Bir gül tazeliğinde selamlamak üzere gün seni.. Kalbine binlerce şafak dokunuyor gün ışığının değdiği yerde. Bir müjde dökülüyor sokakların çehresine. Bir taze nefes olup içiyorsun yeni âlemi de.. Bir yeni bakış olup çerçeveliyorsun kaldırımları, gürültüleri bile.
Sözüyle bütün sabahları müjde eyleyen kutlu elçi'nin dudağına değen sözler dudağını bekliyor şimdi. Göğün ve yerin nuruna elçilik eden o aydınlık yüz'ün yöneldiği kıble dönüyor yüzüne. O ebedî tebessümün hep yeniden hep yeniden doğduğu an öpüyor alnını şimdi.
Sana senden de yakın olanın, seni senin seni sevmenden de önce sevenin sonsuz ve sessiz yakınlığı değsin alnına.

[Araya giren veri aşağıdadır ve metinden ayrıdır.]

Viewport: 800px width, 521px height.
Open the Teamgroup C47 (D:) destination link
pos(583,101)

Şimdi sabah namazı vakti...
Öğle
Bin telaşın yamaçlarında savruluyor saçların. Koşturmaların ortasında serin bir rüzgârı özlercesine kıvranıyor kalbin. Vaktin zirvesinde uykuların en talihsizi yakışıyor yakana. Yoğun işlerin, gereksiz önceliklerin, ertelenmiş düşlerin sonrasında, yakınlıkların en güzelini özlüyor, sılasına uçmak istiyor ruhun.
Gelişiyle "ateşlerin söndüren" o Elçi'nin bin umutla koştuğu, sonsuz tebessümle sığındığı o kapının eşiğindesin şimdi. Varlığıyla sağır duvarları yıkan, bakışıyla küskünlükleri deviren, duruşuyla uzaklıkları eriten o kutlu elçi'nin durduğu yerde bekleniyorsun şimdi.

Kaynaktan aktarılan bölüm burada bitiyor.